Tú lo niegas tajantemente, pero… tus amigos no paran de repetírtelo, tus constantes fracasos amorosos, con su posterior sobredosis de carbohidratos, te lo señalan a gritos y las taquicardias de tu corazón piden auxilio: eres una persona enamoradiza de manual.

Y claro, tanta sobredosis de romanticismo tiene sus consecuencias. Te has convertido en el Tarzán de las relaciones: no has soltado una liana y ya te has amarrado a otra. Destilas amor por todos tus poros y no entiendes qué es lo que puede estar fallando. Sin darte cuenta, tú y tus altas expectativas ponen trabas a cada relación en la que te embarcas.

A continuación, te contamos los síntomas más habituales en las personas enamoradizas.
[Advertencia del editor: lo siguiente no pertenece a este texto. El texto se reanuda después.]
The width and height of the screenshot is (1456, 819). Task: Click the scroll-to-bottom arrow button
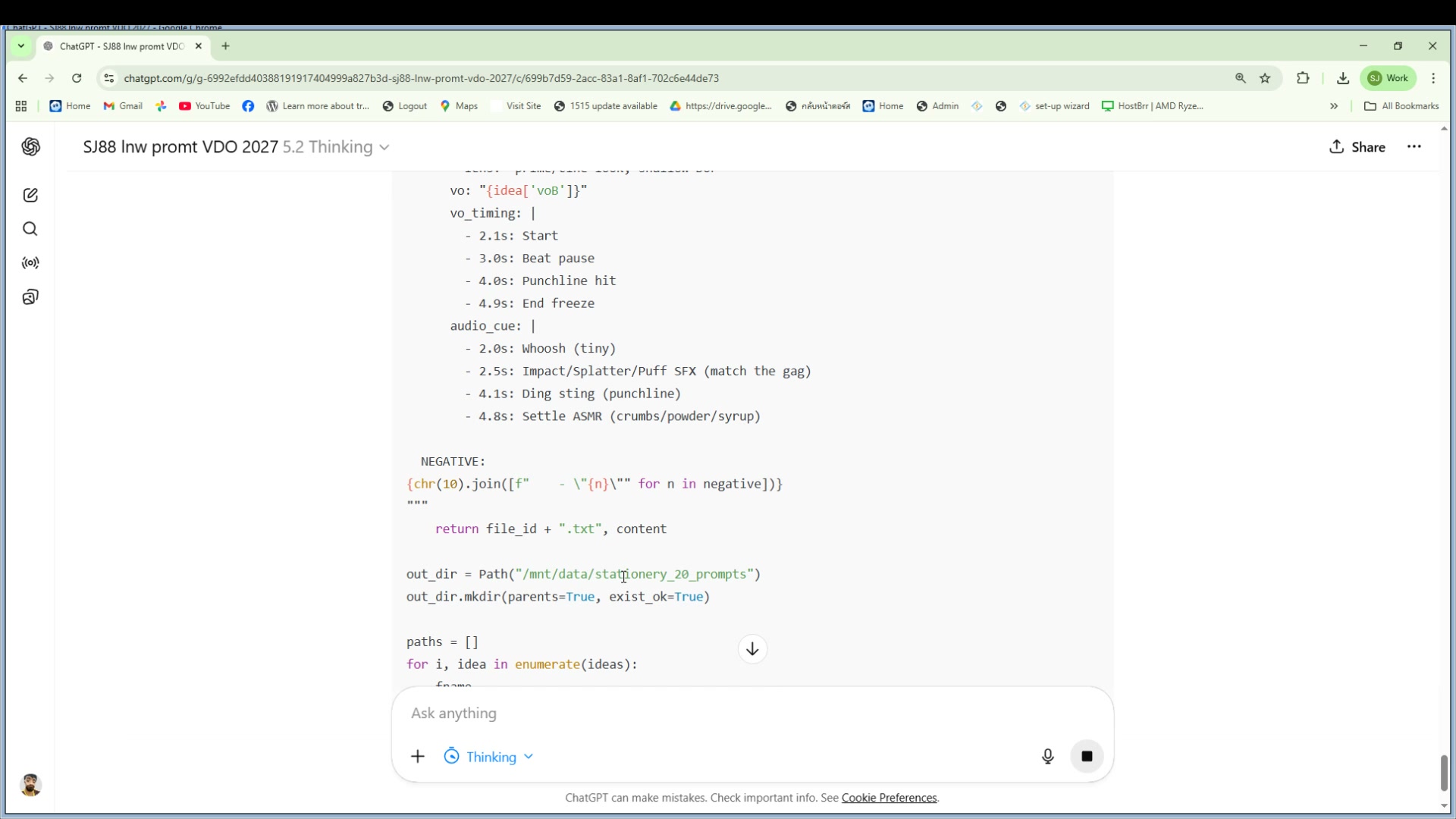tap(752, 649)
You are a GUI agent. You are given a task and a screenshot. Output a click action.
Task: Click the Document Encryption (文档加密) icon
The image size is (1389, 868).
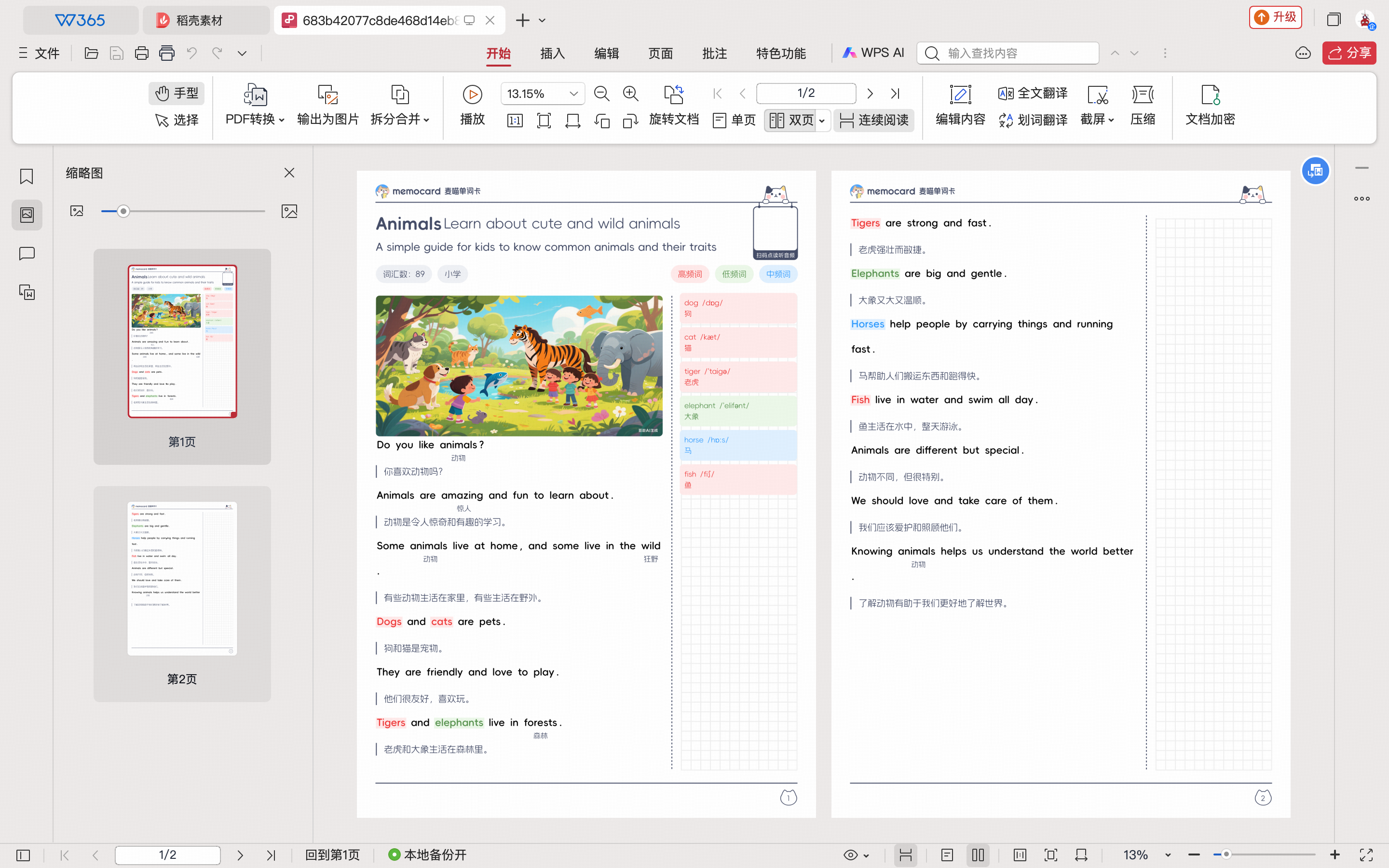[1210, 94]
Si te sientes identificad@… Ya sabes, es hora de cambiar el chip.

No os habéis conocido, pero ya sabes cómo se llamarán vuestros hijos: Es muy habitual eso de hacerse ilusiones algo precipitadas o que las expectativas le saquen varios kilómetros de ventaja a la realidad. Pero pensar en un futuro cuando no tienes claro ni qué vas a cenar esta noche, no sólo es un error garrafal, sino que puede terminar tu relación antes, incluso, de que ésta empiece.

Dos palabras, ocho letras: Si los ‘te quiero’ te queman en la garganta a las 72 horas… mal. La embriagadora sensación de plenitud de los primeros días puede llevar a confusión, y lo que creemos que es amor, puede ser sólo la emoción del momento. Cuidado: si lo dices demasiado pronto, pronto también perderá significado.

La vida en doble: Cuando uno es enamoradizo, es sencillo caer en la trampa de vivir pegados, soñar pegados y respirar el mismo aire continuamente. Si todas tus relaciones tienen este mismo patrón, ya sabes por qué también tienen fin.

¿Soledad? ¿Qué es eso?: En ocasiones, el enamoramiento sencillo viene del miedo a estar solo. Solapar una relación con otra y ver a cada pareja como el amor de tu vida, pueden ser el indicativo de que, lo que realmente necesitas, es terminar de conocerte a ti mismo.

Así que ya lo sabes. Conoce gente, diviértete y no tengas prisa: el amor siempre llega.